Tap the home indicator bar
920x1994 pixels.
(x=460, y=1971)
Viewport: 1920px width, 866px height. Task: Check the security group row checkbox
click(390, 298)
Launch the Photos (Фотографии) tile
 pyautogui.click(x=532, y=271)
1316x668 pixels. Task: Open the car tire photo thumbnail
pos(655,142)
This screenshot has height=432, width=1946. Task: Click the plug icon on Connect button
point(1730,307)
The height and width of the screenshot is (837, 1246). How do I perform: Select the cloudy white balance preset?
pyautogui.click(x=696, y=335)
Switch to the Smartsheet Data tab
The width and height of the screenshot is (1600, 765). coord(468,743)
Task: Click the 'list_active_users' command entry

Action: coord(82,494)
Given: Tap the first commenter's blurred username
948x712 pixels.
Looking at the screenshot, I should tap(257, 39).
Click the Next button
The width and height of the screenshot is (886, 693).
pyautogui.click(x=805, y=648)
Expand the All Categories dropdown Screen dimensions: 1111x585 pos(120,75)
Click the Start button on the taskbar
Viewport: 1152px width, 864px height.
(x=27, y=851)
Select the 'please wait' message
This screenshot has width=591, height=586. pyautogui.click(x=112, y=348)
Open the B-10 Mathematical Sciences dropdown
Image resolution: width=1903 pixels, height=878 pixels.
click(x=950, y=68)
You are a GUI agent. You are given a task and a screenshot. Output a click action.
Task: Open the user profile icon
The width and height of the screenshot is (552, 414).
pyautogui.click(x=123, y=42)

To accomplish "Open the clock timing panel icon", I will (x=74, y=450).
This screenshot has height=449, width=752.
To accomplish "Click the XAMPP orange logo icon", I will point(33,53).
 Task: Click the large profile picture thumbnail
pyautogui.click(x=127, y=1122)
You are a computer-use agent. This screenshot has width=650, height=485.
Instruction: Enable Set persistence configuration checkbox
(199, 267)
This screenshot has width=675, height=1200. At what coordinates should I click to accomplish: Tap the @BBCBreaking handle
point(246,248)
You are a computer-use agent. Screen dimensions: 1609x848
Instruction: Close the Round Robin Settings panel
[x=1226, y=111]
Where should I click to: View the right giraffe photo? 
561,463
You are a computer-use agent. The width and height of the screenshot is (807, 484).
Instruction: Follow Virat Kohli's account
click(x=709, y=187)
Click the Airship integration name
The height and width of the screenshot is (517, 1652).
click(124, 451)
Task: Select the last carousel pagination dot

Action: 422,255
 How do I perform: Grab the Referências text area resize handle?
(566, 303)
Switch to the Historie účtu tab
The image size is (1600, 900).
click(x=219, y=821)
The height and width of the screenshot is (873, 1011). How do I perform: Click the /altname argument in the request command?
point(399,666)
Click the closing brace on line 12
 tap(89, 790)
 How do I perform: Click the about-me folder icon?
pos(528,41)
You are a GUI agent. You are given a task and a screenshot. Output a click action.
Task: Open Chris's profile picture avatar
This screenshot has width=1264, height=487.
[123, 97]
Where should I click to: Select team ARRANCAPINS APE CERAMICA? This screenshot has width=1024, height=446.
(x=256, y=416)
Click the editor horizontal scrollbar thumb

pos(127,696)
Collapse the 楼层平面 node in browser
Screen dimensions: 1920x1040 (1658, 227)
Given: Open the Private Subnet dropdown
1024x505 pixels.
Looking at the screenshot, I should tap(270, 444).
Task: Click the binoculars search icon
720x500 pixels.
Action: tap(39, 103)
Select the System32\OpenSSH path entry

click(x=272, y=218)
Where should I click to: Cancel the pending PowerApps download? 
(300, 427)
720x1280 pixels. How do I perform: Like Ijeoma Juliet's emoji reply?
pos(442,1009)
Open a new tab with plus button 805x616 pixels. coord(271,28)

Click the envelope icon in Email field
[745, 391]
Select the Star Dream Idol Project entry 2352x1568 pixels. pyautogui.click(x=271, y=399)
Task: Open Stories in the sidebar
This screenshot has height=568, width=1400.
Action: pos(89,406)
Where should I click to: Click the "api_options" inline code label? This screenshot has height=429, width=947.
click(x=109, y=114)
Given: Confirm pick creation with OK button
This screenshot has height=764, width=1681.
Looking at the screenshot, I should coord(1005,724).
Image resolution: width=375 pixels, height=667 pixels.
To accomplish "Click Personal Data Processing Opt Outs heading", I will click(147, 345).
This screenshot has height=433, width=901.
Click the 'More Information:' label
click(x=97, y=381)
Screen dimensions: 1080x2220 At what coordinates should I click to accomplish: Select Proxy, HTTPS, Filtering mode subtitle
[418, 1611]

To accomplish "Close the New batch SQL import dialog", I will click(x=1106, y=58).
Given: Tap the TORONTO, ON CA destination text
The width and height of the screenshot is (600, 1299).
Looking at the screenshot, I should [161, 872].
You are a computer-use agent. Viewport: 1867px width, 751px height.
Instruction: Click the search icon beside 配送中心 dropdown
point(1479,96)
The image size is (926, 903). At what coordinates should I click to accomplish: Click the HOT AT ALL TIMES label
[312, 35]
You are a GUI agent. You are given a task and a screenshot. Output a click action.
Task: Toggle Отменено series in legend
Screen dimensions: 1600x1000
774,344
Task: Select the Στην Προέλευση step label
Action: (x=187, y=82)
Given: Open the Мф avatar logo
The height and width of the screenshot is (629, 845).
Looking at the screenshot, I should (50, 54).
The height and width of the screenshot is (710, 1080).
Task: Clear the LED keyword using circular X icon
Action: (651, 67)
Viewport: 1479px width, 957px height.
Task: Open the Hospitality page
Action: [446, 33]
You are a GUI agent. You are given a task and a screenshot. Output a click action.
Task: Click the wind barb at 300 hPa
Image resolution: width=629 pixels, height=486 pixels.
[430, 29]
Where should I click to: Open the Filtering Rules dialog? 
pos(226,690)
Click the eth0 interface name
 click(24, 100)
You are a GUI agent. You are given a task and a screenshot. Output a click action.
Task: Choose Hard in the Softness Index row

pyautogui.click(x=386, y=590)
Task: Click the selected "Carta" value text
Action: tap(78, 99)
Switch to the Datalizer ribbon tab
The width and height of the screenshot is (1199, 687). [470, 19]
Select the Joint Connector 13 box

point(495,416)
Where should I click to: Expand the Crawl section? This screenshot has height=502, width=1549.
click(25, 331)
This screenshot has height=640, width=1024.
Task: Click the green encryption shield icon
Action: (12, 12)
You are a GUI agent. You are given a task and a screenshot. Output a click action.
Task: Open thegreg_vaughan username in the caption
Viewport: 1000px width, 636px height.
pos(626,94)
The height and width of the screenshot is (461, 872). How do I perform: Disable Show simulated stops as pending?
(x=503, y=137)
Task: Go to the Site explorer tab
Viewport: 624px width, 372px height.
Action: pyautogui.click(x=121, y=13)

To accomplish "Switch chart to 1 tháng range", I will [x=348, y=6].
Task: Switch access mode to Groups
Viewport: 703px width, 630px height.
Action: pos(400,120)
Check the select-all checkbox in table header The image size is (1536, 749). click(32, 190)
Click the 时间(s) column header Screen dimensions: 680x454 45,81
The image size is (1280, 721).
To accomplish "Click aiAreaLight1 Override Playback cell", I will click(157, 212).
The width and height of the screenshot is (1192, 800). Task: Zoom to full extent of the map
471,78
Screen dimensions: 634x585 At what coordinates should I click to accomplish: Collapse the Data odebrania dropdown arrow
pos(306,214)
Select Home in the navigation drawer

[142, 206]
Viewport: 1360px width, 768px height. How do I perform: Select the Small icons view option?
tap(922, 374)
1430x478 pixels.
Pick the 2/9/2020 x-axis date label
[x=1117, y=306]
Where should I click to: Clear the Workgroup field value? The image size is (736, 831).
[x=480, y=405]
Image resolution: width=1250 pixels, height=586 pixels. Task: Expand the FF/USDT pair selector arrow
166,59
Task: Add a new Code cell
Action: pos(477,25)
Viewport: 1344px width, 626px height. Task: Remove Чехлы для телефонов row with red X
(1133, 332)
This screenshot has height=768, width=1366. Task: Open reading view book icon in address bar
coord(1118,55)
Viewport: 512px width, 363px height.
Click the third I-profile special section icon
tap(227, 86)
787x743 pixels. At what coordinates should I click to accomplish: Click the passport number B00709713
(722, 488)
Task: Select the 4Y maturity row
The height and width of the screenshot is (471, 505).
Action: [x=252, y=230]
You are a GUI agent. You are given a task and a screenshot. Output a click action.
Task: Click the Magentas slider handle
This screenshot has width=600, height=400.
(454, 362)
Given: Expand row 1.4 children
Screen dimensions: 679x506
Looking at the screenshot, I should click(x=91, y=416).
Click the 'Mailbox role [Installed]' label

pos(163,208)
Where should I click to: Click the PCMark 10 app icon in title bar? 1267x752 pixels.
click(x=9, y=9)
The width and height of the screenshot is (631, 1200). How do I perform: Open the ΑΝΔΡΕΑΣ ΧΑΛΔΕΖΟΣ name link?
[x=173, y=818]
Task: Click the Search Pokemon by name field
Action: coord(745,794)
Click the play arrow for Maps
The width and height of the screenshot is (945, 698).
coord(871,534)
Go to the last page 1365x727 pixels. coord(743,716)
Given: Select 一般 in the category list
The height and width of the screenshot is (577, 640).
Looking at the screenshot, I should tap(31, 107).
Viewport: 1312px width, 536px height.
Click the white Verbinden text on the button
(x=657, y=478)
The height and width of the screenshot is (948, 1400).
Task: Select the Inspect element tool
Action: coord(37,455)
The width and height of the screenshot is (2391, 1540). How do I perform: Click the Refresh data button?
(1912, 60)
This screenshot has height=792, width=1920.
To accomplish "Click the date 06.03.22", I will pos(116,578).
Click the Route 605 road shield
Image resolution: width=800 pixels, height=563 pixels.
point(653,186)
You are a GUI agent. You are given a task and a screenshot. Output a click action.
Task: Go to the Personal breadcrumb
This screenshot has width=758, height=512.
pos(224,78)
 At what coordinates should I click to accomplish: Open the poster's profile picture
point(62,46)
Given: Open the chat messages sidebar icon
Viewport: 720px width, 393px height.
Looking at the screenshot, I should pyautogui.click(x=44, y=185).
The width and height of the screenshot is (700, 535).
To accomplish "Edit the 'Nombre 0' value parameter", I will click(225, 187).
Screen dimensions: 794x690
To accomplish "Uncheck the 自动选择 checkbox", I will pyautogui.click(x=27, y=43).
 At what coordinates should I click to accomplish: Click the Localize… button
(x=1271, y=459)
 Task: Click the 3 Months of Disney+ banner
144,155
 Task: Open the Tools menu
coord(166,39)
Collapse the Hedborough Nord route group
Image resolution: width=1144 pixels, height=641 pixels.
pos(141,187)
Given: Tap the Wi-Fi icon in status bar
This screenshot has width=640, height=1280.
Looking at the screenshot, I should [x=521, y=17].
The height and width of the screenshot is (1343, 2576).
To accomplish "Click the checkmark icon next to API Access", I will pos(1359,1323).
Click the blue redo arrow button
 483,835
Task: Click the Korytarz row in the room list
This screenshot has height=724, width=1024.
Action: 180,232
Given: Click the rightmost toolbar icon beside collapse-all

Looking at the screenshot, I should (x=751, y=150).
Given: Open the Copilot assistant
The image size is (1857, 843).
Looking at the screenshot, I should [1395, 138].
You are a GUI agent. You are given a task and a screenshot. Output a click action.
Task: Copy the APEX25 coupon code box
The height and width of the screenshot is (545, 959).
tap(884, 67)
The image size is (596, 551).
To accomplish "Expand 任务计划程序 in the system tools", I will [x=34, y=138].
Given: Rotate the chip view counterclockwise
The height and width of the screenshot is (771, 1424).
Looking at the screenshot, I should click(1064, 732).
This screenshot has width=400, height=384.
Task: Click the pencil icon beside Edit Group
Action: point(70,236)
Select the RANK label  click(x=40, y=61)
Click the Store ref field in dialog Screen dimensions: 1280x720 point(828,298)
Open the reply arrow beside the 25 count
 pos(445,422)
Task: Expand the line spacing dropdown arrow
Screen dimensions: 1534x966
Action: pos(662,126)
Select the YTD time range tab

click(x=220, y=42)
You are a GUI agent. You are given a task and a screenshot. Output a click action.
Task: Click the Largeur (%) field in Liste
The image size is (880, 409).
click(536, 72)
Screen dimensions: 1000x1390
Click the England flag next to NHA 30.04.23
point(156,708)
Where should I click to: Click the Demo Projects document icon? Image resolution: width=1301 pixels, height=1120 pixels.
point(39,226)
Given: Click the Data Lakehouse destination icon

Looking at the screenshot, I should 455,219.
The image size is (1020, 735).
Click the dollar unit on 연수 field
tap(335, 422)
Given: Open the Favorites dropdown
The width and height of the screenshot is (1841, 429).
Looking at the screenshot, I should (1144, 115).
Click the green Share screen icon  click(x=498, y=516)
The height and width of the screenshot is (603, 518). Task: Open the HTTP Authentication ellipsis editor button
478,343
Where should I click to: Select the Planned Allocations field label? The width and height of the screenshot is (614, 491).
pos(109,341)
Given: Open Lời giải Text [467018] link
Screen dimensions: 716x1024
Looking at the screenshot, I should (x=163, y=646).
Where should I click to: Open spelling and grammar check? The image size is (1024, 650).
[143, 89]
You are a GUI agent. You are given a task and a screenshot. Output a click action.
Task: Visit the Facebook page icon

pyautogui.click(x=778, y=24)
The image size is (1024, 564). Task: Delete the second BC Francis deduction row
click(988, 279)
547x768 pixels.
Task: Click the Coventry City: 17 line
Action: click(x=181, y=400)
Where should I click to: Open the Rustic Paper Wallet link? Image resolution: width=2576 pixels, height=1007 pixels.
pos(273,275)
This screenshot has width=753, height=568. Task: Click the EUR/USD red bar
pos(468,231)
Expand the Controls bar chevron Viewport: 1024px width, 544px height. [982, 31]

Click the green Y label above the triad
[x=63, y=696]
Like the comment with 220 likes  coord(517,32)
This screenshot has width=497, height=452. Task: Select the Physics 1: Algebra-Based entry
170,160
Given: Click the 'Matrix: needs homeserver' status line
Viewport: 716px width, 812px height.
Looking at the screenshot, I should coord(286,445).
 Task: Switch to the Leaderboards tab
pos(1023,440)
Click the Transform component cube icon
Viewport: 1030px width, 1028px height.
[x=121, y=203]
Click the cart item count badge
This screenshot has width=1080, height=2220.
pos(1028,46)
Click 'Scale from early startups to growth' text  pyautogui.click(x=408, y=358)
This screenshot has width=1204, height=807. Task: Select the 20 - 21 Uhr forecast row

== WORK TO BE COMPLETED ==
The reply should consist solely of the lines above from the one that has "720x1280 pixels. How" through the one that has "Select the Star", reproduced exactly.

== ANSWER ==
720x1280 pixels. How do I perform: Like Ijeoma Juliet's emoji reply?
pos(442,1009)
Open a new tab with plus button 805x616 pixels. coord(271,28)

Click the envelope icon in Email field
[745, 391]
Select the Star Dream Idol Project entry 2352x1568 pixels. pyautogui.click(x=271, y=399)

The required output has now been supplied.